Quando chegou a minha vez de falar não resisti: li alto o extenso currículo e perguntei-lhe se acreditava realmente que alguém capaz de uma carreira tão brilhante como a dele, à segunda tentativa não teria conseguido desenvencilhar-se melhor. Pus mesmo a hipótese de ter sido um golpe brilhante para se livrar dos tachos e das panelas de uma vez por todas.

Como tem sentido de humor, riu-se, mas parece-me que, nesse tempo, acreditava mesmo que isto de saber fritar iscas ou mudar pneus estava intimamente ligado ao cromossoma X e Y.

Mudarmos a cabeça por dentro é difícil, mas o exemplo faz milagres. Parabéns e tenho a certeza de que à conta do teu feito há pelo menos mais três raparigas que vão recusar o preconceito.

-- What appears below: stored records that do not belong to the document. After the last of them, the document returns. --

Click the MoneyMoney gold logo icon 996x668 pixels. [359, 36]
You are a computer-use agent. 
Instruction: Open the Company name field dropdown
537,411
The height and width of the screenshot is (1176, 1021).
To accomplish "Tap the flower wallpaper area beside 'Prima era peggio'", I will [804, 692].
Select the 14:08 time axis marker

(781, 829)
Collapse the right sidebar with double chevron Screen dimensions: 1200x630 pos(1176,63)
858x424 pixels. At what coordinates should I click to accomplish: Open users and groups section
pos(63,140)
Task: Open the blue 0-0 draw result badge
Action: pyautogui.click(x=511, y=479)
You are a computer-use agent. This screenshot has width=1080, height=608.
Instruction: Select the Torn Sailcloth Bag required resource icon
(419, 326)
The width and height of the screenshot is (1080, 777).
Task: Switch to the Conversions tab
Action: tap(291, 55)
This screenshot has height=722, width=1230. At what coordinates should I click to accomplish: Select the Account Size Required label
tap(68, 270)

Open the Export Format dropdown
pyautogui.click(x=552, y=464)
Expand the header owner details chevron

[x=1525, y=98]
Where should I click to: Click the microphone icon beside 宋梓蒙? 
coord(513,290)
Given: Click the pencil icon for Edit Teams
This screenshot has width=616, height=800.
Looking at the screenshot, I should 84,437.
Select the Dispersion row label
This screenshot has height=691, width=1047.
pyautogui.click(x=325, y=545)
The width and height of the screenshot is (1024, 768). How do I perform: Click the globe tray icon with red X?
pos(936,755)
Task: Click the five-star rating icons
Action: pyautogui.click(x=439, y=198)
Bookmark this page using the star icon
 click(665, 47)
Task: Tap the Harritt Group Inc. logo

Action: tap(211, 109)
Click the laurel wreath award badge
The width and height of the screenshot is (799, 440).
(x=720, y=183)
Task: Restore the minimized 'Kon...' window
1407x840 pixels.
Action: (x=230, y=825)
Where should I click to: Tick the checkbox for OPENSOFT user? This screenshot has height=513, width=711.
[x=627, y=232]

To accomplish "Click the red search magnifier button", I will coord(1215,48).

O Birras de Mãe, uma avó/mãe (e também sogra) e uma mãe/filha, logo de quatro filhos, separadas pela quarentena, começaram a escrever-se diariamente, para falar dos medos, irritações, perplexidade, raivas, mal-entendidos, mas também da sensação de perfeita comunhão que — ocasionalmente! — as invade. E, passado o confinamento, perceberam que não queriam perder este canal de comunicação, na esperança de que quem as leia, mãe ou avó, sinta que é de si que falam.